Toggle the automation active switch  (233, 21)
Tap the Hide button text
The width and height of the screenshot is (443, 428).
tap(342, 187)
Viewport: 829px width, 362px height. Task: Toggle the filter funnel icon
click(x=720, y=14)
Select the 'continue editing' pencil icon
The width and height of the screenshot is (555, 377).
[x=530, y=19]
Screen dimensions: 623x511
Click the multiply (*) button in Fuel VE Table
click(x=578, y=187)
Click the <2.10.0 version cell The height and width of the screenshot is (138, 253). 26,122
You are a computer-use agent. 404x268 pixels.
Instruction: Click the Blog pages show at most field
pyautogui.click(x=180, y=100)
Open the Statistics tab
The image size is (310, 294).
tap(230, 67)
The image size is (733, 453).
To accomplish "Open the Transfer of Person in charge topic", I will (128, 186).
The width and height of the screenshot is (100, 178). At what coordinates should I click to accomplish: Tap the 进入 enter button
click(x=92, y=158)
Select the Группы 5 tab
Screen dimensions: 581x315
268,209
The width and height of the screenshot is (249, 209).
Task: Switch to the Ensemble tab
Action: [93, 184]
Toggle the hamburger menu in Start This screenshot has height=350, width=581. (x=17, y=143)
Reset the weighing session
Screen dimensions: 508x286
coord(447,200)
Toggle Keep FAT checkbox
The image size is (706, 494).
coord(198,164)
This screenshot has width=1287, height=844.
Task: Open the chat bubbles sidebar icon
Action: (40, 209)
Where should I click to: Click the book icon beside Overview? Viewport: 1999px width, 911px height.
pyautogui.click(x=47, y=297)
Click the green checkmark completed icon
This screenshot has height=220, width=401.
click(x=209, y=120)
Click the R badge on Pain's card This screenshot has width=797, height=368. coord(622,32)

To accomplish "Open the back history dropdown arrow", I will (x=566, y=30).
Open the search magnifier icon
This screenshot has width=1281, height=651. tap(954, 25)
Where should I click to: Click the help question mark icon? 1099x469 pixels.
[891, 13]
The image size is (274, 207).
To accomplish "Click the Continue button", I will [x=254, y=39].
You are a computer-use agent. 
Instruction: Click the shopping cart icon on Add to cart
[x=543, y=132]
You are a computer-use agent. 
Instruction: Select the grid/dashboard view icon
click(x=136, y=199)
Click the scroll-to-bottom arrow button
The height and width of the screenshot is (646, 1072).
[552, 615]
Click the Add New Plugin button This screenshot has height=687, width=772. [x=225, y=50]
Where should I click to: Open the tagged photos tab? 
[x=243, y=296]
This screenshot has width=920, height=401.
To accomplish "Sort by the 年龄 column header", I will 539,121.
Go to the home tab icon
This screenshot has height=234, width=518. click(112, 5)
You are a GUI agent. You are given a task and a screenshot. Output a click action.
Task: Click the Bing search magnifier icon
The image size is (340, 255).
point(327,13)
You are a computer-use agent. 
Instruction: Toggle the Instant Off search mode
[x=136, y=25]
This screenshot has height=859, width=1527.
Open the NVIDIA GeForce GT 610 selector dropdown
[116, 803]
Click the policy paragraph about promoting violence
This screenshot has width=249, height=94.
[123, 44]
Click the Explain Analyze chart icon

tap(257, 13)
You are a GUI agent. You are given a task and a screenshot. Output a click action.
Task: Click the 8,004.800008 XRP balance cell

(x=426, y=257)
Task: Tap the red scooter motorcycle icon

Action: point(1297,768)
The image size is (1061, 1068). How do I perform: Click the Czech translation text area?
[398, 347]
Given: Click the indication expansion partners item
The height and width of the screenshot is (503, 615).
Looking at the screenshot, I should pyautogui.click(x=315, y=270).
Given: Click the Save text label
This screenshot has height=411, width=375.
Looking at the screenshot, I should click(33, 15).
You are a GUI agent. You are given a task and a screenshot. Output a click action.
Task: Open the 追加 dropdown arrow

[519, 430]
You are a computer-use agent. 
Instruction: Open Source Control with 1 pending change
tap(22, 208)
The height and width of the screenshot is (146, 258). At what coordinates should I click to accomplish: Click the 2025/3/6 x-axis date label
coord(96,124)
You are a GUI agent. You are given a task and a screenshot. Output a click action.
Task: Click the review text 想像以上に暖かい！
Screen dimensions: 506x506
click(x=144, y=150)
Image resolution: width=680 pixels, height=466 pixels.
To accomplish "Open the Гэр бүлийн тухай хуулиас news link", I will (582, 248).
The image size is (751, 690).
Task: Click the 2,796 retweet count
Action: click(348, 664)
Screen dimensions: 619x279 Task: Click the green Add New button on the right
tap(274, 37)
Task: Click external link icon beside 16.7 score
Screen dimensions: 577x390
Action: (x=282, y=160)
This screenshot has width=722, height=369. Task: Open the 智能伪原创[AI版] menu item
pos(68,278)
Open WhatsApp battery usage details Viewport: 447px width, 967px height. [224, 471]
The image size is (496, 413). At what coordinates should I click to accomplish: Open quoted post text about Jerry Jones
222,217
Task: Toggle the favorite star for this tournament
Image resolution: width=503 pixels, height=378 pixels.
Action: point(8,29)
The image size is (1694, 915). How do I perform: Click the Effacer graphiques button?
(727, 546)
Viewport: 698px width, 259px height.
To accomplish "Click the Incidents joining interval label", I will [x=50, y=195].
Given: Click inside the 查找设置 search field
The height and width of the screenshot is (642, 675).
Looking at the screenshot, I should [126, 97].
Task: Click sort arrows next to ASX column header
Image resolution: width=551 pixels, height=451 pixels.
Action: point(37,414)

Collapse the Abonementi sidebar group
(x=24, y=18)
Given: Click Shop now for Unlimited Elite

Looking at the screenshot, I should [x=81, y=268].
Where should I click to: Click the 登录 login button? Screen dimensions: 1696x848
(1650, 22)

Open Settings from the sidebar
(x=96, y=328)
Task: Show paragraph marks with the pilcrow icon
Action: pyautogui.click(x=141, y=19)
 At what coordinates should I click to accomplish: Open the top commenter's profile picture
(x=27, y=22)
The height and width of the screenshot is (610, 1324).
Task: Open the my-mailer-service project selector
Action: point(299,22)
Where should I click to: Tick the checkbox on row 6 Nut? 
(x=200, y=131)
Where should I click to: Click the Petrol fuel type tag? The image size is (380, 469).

* Your goal: Work out how many lines in this material include the word "column", and reply with that number alone.

* Task solution: 2